#### RECORDS FOR THIS TASK ####

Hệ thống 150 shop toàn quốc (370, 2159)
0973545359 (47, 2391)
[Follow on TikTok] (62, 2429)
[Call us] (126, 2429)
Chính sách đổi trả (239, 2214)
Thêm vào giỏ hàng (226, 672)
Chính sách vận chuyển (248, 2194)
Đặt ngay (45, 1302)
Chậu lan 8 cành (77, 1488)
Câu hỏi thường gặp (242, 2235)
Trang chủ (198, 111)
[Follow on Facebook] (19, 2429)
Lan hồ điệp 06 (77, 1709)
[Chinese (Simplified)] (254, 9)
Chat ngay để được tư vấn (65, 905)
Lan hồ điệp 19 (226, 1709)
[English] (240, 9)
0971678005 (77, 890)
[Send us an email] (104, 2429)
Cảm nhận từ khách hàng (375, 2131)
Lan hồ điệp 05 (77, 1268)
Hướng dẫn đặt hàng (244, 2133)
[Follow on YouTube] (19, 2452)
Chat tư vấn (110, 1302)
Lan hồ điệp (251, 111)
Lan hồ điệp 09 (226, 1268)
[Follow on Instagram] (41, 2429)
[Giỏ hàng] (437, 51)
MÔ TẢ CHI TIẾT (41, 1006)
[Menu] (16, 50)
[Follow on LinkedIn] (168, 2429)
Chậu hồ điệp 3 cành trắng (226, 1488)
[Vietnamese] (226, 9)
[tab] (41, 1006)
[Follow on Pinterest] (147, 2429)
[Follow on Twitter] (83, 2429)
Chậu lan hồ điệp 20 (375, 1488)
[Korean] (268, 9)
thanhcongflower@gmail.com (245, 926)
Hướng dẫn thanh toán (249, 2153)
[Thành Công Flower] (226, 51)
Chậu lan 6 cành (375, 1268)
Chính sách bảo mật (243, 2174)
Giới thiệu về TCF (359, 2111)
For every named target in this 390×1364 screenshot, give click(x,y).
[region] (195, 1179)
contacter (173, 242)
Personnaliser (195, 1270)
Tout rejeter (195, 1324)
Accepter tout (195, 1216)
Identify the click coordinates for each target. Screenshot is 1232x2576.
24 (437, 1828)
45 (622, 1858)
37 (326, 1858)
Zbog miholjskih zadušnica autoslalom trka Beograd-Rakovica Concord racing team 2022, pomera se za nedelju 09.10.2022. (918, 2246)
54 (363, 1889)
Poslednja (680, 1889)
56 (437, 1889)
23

####

§ **INSTRUCTIONS TO FOLLOW**: For this exercise, output exactly the lines above from the line with "[Follow on LinkedIn] (168, 2429)" to the line with "Giới thiệu về TCF (359, 2111)", counting both, and leave out the rest.

§ **SOLUTION FOR THIS EXERCISE**:
[Follow on LinkedIn] (168, 2429)
Chậu hồ điệp 3 cành trắng (226, 1488)
[Vietnamese] (226, 9)
[tab] (41, 1006)
[Follow on Pinterest] (147, 2429)
[Follow on Twitter] (83, 2429)
Chậu lan hồ điệp 20 (375, 1488)
[Korean] (268, 9)
thanhcongflower@gmail.com (245, 926)
Hướng dẫn thanh toán (249, 2153)
[Thành Công Flower] (226, 51)
Chậu lan 6 cành (375, 1268)
Chính sách bảo mật (243, 2174)
Giới thiệu về TCF (359, 2111)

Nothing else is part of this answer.